Tiger Palpatja (1920 - 2012) is considered to be one of the most important early artists of the APY Lands movement. He began his painting career at Tjala Arts (then Minymaku Arts) and spent some time also painting at Tjungu Palya in the last couple of years of his life. His main story was the Wanampi tjukurpa, which is connected to Piltati. He was one of the senior custodians for this story. His works are well represented in public collections across Australia.
Pungkai (Pungkai Bertani) (1958 - 2017) was a Nyoongar/Pitjantjara man who began his painting career at Tjungu Palya around 2006. He received his name Pungkai from his adoptive mother, Eileen Stevens, a master painter. Pungkai’s paintings reflect his cultural roots, with his main themes being My Nyoongar Beginnings, Piltati, Tali Tjuta, and Wind. His works are held in public and corporate collections.
Angampa Martin (b. 1940 - unknown) was one of the founding painters of the former Irrunytju Arts centre in Western Australia. She is known for her bold, dynamic style. Her main themes are Wati Kutjara (Two Men) and Minyma Kutjara (Two Sisters). She is represented in public and private collections.

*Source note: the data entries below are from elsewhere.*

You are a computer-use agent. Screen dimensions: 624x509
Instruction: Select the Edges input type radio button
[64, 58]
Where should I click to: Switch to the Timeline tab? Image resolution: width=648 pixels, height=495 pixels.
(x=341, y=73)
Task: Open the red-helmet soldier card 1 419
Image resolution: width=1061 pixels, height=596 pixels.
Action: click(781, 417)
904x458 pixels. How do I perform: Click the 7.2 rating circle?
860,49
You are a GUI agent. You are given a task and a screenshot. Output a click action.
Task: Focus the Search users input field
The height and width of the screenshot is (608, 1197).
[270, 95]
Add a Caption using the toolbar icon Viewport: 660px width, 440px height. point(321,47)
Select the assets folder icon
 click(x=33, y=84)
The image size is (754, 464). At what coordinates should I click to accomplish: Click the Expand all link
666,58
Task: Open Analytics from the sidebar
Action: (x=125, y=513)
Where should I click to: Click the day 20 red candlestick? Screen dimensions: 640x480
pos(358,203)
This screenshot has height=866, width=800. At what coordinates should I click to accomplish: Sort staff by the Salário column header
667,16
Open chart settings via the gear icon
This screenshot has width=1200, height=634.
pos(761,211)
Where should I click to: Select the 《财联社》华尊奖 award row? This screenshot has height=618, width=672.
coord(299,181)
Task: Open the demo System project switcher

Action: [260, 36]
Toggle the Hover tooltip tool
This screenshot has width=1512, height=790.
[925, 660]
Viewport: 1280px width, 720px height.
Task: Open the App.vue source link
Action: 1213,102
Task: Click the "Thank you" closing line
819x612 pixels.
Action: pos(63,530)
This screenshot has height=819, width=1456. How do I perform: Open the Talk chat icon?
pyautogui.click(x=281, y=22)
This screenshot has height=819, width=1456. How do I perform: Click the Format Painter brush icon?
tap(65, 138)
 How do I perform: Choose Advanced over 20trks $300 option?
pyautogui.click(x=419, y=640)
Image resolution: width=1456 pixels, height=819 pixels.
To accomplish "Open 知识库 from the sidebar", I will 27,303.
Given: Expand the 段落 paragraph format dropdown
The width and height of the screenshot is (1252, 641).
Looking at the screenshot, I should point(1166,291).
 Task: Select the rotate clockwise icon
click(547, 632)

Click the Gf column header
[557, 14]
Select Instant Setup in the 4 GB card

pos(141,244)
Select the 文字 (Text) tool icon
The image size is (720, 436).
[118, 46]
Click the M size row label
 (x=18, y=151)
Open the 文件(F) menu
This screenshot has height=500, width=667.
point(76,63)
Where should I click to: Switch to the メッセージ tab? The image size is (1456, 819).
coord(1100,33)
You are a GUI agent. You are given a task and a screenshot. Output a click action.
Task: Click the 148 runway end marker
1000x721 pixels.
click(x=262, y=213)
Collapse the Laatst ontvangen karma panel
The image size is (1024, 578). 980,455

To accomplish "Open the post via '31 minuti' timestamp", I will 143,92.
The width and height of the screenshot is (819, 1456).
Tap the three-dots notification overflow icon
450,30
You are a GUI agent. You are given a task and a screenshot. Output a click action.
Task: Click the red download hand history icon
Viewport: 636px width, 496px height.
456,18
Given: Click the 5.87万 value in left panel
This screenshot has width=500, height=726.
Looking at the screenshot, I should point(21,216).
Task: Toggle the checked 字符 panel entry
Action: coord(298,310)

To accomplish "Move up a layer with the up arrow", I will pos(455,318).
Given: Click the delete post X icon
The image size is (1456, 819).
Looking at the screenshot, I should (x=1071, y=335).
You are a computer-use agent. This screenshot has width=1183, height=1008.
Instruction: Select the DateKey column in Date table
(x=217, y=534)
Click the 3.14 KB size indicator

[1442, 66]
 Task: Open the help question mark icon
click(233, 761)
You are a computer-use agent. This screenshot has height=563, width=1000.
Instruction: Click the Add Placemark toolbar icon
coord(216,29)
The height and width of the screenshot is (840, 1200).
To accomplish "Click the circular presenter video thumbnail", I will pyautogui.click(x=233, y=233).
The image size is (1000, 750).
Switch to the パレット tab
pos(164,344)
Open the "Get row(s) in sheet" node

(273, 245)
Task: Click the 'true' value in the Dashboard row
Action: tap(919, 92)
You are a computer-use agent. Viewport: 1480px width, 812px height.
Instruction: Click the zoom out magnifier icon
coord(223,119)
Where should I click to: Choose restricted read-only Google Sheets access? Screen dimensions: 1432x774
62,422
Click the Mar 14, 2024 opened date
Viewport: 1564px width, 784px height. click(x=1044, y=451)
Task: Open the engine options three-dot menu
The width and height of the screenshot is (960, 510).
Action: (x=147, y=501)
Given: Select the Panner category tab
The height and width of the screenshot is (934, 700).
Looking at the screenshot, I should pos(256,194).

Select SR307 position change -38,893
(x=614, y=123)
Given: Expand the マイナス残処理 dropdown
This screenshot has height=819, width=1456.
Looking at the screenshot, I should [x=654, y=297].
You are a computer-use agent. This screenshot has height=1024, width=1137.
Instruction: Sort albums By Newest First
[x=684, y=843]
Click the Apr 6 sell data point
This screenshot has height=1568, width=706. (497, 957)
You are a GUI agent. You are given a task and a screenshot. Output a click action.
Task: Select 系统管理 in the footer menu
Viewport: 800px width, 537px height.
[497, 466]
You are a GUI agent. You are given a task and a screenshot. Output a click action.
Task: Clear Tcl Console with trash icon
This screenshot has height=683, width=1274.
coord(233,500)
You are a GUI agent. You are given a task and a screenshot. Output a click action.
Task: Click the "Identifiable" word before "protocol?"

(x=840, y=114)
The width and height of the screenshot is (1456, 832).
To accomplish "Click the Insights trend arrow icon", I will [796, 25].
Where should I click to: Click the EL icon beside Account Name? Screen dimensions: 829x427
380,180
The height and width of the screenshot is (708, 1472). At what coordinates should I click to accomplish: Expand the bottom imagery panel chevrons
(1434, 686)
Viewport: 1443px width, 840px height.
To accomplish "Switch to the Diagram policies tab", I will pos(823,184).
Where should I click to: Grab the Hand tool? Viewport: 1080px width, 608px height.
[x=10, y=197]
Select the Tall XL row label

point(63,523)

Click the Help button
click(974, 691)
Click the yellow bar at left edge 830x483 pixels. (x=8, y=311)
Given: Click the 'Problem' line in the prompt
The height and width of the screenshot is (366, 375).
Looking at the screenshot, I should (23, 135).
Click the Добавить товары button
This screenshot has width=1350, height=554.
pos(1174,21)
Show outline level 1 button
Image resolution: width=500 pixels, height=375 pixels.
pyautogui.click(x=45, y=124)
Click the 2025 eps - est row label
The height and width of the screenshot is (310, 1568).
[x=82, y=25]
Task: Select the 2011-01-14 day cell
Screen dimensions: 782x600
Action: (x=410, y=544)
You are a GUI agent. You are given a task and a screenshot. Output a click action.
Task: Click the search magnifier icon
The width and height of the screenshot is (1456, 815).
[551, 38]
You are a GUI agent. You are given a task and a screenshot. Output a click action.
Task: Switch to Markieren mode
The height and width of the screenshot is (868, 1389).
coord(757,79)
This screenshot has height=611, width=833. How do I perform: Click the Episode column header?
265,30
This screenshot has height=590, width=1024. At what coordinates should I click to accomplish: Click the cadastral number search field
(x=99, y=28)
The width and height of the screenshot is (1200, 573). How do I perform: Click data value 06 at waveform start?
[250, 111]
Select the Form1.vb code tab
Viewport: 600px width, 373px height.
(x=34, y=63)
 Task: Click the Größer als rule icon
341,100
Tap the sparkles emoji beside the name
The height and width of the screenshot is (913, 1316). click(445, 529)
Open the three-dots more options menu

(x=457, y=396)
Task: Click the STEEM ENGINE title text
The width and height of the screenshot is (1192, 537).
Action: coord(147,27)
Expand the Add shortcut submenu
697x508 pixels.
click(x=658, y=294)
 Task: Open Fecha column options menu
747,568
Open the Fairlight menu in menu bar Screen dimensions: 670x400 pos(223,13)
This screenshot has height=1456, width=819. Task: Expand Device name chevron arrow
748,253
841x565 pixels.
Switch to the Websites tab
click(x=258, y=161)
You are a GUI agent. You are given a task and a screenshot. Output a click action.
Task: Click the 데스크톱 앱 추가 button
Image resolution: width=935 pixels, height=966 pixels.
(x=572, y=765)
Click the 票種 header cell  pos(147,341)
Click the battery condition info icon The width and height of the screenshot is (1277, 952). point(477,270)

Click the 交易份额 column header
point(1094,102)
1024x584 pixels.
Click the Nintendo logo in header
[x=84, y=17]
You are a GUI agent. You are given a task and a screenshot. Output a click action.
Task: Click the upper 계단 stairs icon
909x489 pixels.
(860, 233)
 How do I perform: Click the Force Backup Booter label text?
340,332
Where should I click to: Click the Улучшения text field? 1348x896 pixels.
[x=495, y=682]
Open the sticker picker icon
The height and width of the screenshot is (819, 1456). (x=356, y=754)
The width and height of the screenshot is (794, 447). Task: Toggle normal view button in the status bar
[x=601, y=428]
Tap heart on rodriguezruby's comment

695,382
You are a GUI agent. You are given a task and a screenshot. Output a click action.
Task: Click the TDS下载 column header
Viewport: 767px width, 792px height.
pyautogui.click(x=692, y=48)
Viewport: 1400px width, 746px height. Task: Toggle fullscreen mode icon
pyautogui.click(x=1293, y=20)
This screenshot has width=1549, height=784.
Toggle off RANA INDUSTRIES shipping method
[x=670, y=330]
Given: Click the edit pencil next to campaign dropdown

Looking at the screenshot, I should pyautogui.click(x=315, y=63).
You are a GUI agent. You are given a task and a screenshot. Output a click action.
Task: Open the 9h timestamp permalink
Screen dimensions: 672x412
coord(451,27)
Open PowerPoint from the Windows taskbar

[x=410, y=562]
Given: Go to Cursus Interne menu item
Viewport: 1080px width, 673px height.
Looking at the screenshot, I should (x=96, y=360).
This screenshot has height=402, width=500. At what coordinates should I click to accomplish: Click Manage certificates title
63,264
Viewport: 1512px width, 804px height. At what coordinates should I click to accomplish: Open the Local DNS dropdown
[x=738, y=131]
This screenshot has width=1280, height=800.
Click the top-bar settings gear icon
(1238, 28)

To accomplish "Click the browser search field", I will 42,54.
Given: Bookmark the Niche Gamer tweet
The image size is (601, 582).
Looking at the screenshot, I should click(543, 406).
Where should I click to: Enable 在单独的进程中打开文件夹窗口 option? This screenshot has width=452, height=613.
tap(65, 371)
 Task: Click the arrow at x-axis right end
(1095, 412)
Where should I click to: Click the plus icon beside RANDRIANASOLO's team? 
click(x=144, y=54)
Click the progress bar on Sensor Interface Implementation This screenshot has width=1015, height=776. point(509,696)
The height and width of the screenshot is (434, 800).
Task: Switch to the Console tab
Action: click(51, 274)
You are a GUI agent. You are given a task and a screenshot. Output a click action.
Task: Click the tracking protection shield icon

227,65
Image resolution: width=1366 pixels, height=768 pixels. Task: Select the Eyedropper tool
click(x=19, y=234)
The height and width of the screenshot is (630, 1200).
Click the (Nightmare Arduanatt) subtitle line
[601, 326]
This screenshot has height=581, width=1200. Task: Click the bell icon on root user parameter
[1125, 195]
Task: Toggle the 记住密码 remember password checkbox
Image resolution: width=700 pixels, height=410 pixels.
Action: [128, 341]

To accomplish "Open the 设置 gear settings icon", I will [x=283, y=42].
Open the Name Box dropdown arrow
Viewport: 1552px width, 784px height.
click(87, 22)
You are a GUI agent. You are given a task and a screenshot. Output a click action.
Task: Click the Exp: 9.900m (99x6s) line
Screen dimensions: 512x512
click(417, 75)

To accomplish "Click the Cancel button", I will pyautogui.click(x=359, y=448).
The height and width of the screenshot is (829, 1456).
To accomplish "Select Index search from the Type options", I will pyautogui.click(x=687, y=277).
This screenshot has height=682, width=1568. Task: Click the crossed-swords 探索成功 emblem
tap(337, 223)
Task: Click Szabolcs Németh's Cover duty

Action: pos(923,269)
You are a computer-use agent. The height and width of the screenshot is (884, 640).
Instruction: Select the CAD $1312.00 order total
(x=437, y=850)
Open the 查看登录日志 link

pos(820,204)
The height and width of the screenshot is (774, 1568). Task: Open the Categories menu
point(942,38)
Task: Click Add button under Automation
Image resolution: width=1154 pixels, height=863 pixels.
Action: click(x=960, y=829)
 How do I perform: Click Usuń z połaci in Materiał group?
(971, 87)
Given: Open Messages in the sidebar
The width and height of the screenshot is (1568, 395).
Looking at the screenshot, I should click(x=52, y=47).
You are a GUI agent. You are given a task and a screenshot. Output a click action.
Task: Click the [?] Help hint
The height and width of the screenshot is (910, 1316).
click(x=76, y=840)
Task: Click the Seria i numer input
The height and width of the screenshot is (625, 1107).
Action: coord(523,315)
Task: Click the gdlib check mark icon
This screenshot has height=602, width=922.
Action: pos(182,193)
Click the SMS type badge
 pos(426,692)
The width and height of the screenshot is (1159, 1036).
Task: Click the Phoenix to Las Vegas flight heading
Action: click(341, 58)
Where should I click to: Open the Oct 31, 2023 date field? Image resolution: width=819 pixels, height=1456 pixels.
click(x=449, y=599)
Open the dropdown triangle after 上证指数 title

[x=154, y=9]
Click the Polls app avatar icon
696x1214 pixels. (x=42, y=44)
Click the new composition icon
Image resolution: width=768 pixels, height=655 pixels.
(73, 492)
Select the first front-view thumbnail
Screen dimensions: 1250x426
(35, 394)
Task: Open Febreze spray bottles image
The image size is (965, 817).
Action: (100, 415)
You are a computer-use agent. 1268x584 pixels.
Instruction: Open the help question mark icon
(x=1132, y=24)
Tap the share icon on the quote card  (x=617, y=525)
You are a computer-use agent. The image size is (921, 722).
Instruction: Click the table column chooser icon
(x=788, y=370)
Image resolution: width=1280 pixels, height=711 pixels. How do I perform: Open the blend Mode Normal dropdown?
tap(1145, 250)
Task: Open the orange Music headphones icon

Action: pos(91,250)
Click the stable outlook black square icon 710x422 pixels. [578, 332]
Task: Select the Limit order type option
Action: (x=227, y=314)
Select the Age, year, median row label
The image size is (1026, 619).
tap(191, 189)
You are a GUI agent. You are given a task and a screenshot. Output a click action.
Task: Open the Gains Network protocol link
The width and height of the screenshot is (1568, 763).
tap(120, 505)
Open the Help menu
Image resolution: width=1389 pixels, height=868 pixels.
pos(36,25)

Judy Napangardi Watson (1925 – 2016) is one of the most famous painters from Warlukurlangu Artists at Yuendumu, west of Alice Springs. One of her major themes was the Mina Mina story about gathering food. Her distinctive style is highly sought after, and her works are represented in many national and State public collections.
Carol Maayatja Golding (1932 – 2016) was one of the leading early painters at Warakurna Artists, starting her career in 2005. Her style is characterised by several layers of loose dotting which she used to obscure the sacred/secret areas of the story. Golding is represented in several national and State public museums.
Nyankulya Watson (1938 – 2012) started her career at the former Irruntju Arts, then moved to Ninuku Arts and Tjungu Palya. One of her works was made into a tapestry for the Australian Embassy in Rome by the Victorian Tapestry Workshop. Watson’s work is widely represented in public collections around Australia.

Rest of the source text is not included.